### Work required:
Keep the pictures out and restate every record exactly.

[Screenshot grounding data]
┄┄┄┄┄┄┄┄┄┄

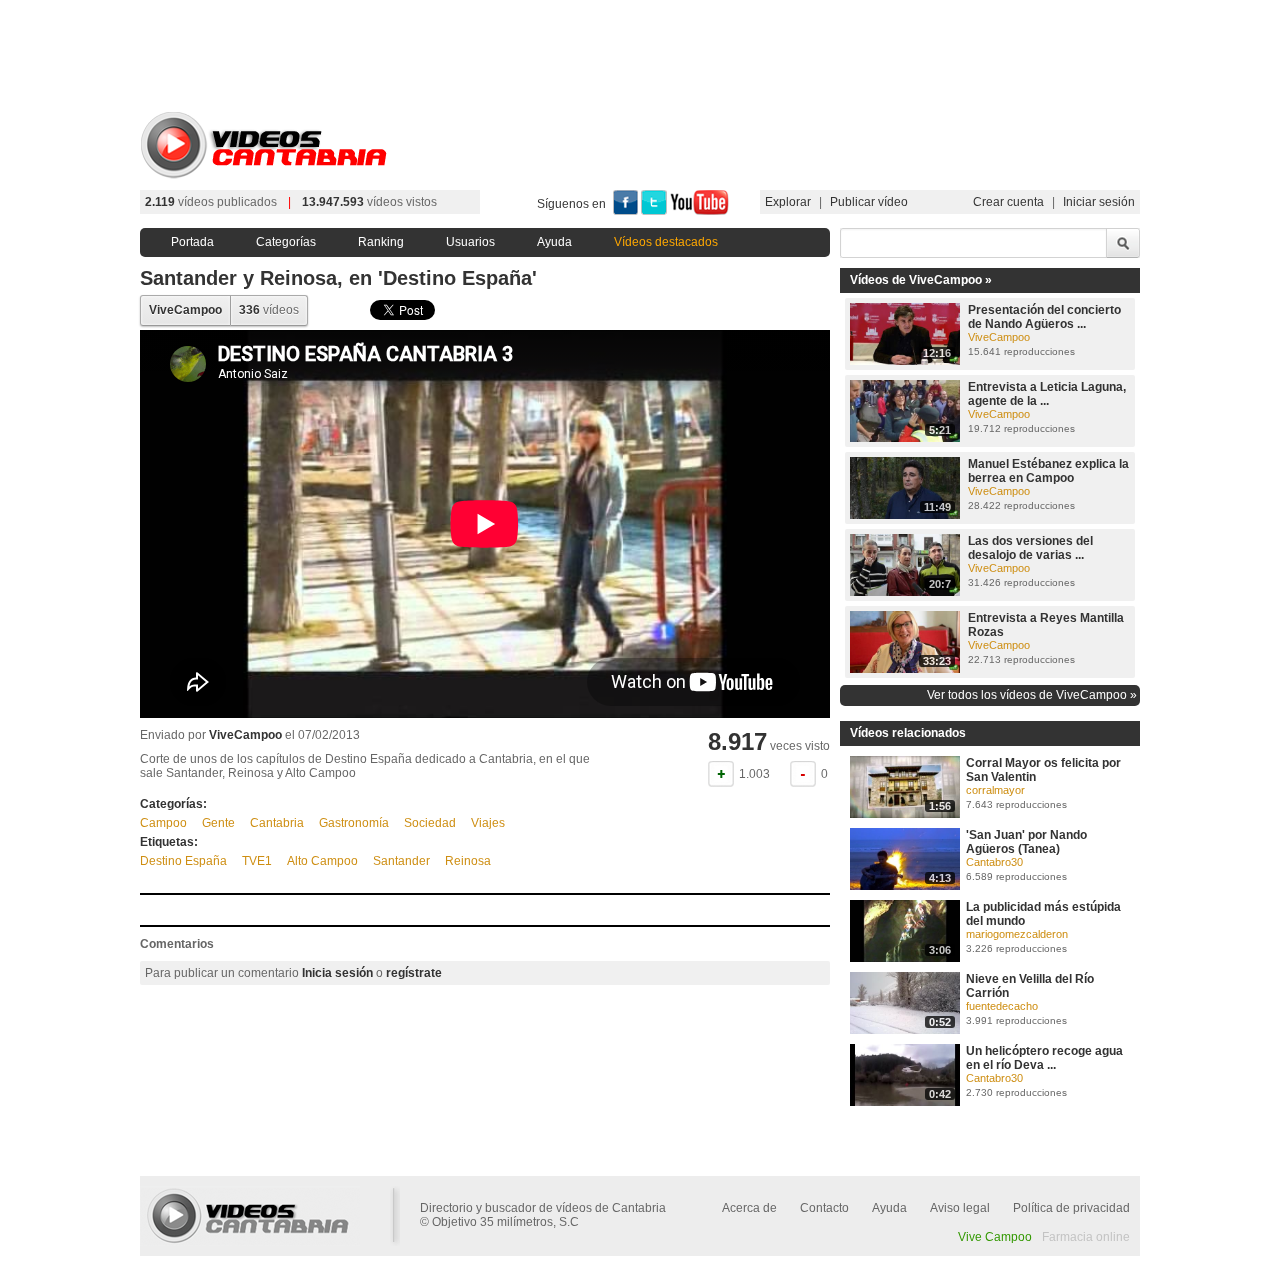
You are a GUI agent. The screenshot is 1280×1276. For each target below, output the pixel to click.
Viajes (488, 823)
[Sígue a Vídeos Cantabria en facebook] (625, 211)
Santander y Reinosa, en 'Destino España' (338, 278)
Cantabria (277, 823)
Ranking (381, 242)
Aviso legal (960, 1208)
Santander (401, 861)
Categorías (286, 242)
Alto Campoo (322, 861)
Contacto (824, 1208)
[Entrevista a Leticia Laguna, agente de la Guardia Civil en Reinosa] (905, 438)
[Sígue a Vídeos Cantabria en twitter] (654, 211)
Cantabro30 (994, 862)
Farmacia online (1086, 1237)
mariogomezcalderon (1017, 934)
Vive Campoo (995, 1237)
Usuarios (470, 242)
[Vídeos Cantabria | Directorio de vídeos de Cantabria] (270, 176)
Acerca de (749, 1208)
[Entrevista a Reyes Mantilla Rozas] (905, 669)
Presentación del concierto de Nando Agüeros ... (1044, 317)
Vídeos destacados (666, 242)
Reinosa (468, 861)
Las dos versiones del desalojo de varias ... (1030, 548)
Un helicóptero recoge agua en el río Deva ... (1044, 1058)
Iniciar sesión (1099, 202)
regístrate (414, 973)
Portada (192, 242)
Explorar (788, 202)
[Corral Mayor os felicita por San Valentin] (905, 814)
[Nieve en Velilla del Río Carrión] (905, 1030)
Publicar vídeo (869, 202)
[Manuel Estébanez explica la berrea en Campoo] (905, 515)
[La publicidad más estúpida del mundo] (905, 958)
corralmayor (995, 790)
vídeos (269, 310)
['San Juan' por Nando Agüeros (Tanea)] (905, 886)
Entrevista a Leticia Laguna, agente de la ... (1047, 394)
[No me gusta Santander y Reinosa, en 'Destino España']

┄┄┄┄┄┄┄┄┄┄

### Answer to this exercise:
You are a GUI agent. The screenshot is 1280×1276. For each target below, output the pixel to click.
Viajes (488, 823)
[Sígue a Vídeos Cantabria en facebook] (625, 211)
Santander y Reinosa, en 'Destino España' (338, 278)
Cantabria (277, 823)
Ranking (381, 242)
Aviso legal (960, 1208)
Santander (401, 861)
Categorías (286, 242)
Alto Campoo (322, 861)
Contacto (824, 1208)
[Entrevista a Leticia Laguna, agente de la Guardia Civil en Reinosa] (905, 438)
[Sígue a Vídeos Cantabria en twitter] (654, 211)
Cantabro30 (994, 862)
Farmacia online (1086, 1237)
mariogomezcalderon (1017, 934)
Vive Campoo (995, 1237)
Usuarios (470, 242)
[Vídeos Cantabria | Directorio de vídeos de Cantabria] (270, 176)
Acerca de (749, 1208)
[Entrevista a Reyes Mantilla Rozas] (905, 669)
Presentación del concierto de Nando Agüeros ... (1044, 317)
Vídeos destacados (666, 242)
Reinosa (468, 861)
Las dos versiones del desalojo de varias ... (1030, 548)
Un helicóptero recoge agua en el río Deva ... (1044, 1058)
Iniciar sesión (1099, 202)
regístrate (414, 973)
Portada (192, 242)
Explorar (788, 202)
[Corral Mayor os felicita por San Valentin] (905, 814)
[Nieve en Velilla del Río Carrión] (905, 1030)
Publicar vídeo (869, 202)
[Manuel Estébanez explica la berrea en Campoo] (905, 515)
[La publicidad más estúpida del mundo] (905, 958)
corralmayor (995, 790)
vídeos (269, 310)
['San Juan' por Nando Agüeros (Tanea)] (905, 886)
Entrevista a Leticia Laguna, agente de la ... (1047, 394)
[No me gusta Santander y Reinosa, en 'Destino España']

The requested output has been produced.